If you had ears in mid-2014, you’ve heard pop-star Taylor Swift’s Billboard Hot 100 song, “Shake it Off.” The lyrics feature a catchy phrase (apologies in advance for getting it stuck in your head):

‘Cause the players gonna play, play, play, play, play

And the haters gonna hate, hate, hate, hate, hate

Baby, I’m just gonna shake, shake, shake, shake, shake

I shake it off, I shake it off’

Based on these lyrics, two song writers from 3LW, an all-girl group that gained popularity in the early 2000s, sued Taylor Swift for alleged copyright infringement of their song Playas Gon’ Play. The suit was filed back in 2017 in the U.S. District Court for Central California.

In this latest development, Swift filed a motion to dismiss with the district court on the ground that the disputed lyrics lacked sufficient originality to enjoy copyright protection, for various reasons. The district court agreed with Swift, and the plaintiffs appealed to the Ninth Circuit. The Ninth Circuit reversed the dismissal on the ground that the originality of the lyrics could not be determined as a matter of law and remanded the case back to the district court with the directive to consider Swift’s alternative arguments in support of the motion to dismiss.

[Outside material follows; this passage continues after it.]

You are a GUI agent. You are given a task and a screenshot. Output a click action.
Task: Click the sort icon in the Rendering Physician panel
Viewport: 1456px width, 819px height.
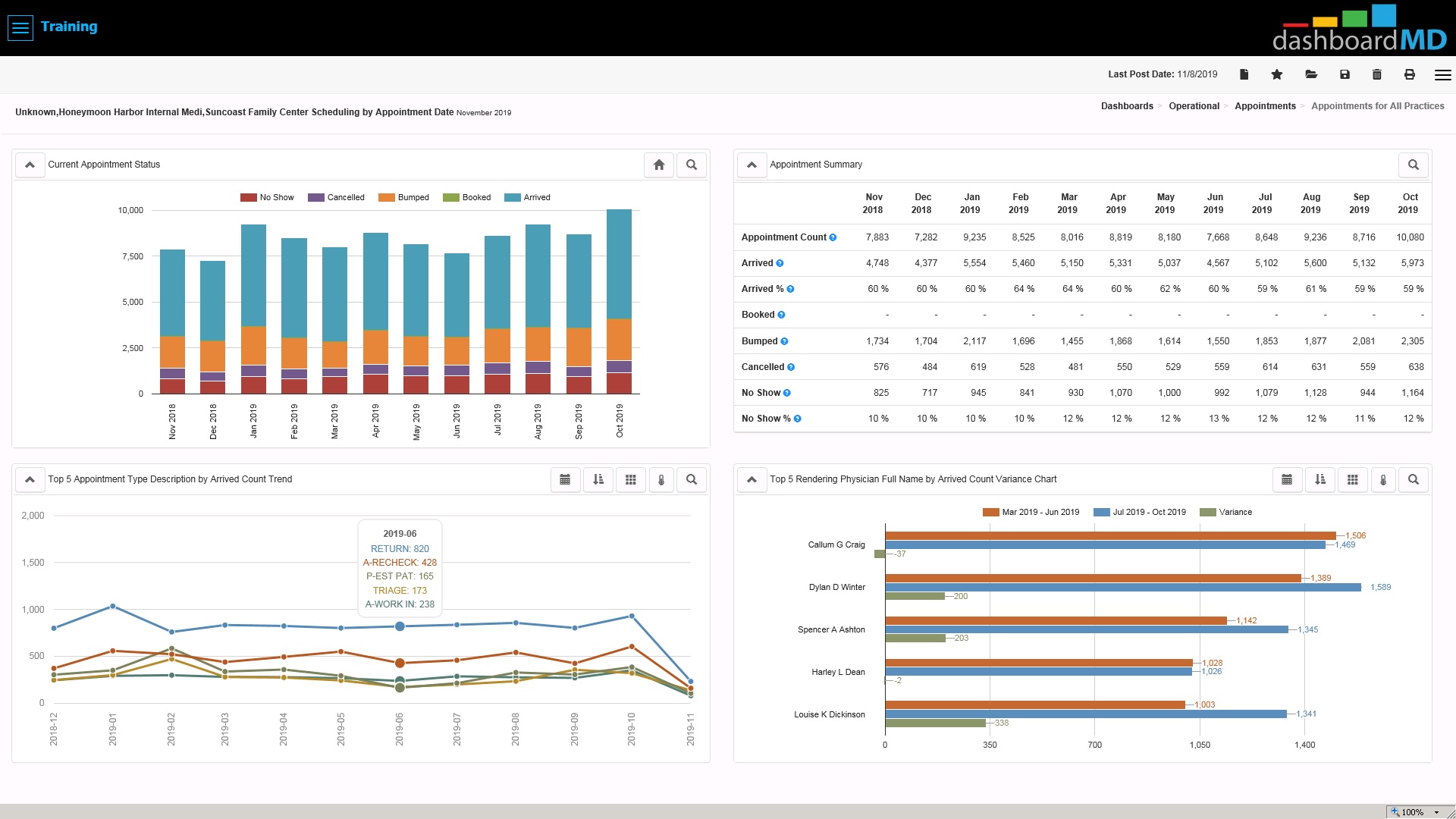(1320, 479)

Both sides filed supplemental briefs, with Swift arguing that Plaintiffs’ claim is precluded because the unprotected ideas underlying the alleged copied words merged with those words, rendering them unprotectable too. That is, Swift alleged that the “merger doctrine” precluded copyright protection because there is practically only one way to express the idea of “people will do what they will do”.[1]

Copyright protection does not extend to ideas, only to expression. And the merger doctrine recognizes that “some ideas can only be expressed in a limited number of ways. . . . When expression is so limited, idea and expression merge.”[2]  In that situation, because the would-be copyright owner cannot own the idea itself, courts cannot protect the expression.

Citing the merger doctrine, Swift argued that the expressions players gonna play and haters gonna hate were merged with the underlying idea that “people will do what they will do.” The district court disagreed that such a finding was appropriate at this stage in the litigation, holding that:

But, as Plaintiffs note, their lyrics, as alleged, are more complex than people will do what they will do, and it is not abundantly clear from the Complaint that there are sufficiently few means of expressing this idea.

Accordingly, the district court denied Swift’s motion. So, for now, Plaintiffs’ case will “keep cruising, can’t stop, won’t stop moving.”[3]

The case is: Sean Hall et al. v. Taylor Swift et al., Case No. CV 17-6882-MWF.


[1] Courts will not protect a copyrighted work from infringement if the idea underlying the work can be expressed only in one way, lest there be a monopoly on the underlying idea. See EtsHokin v. Skyy Spirits, Inc., 225 F.3d 1068, 1082 (9th Cir. 2000)).

[2] See e.g., Zalewski v. Cicero Builder Dev., Inc., 754 F.3d 95, 102 (2d Cir. 2014) (internal cites omitted).

[3] Lyrics to “Shake it Off” by Taylor Swift, with Max Martin, Shellback.